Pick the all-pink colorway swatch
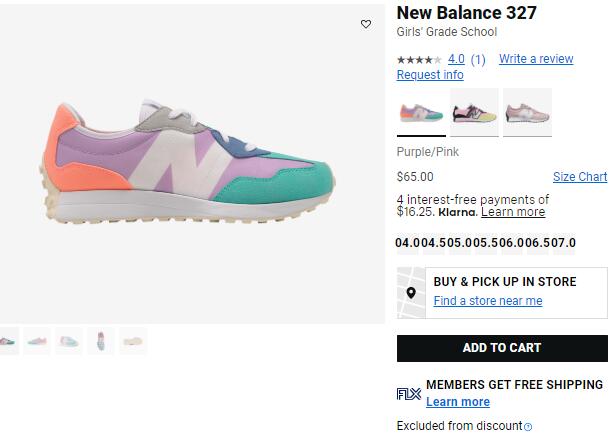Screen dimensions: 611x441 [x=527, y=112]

* * *

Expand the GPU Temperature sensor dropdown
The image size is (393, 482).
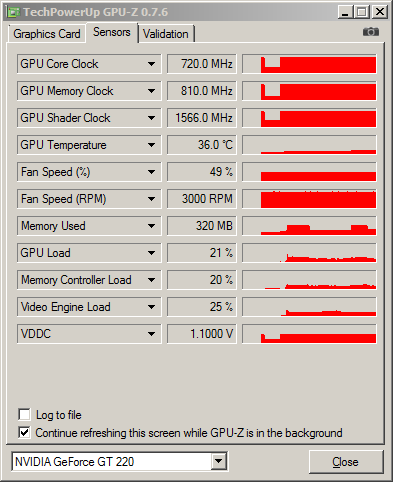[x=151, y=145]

Instruction:
Lay out everything in the records from the line containing "Expand the GPU Temperature sensor dropdown" down to the line containing "[x=151, y=145]", both included, as a Markdown table with the columns Row and Text. Skip blank lines and leave the pictures out.

Solution below:
| Row | Text |
|---|---|
| 1 | Expand the GPU Temperature sensor dropdown |
| 2 | The image size is (393, 482). |
| 3 | [x=151, y=145] |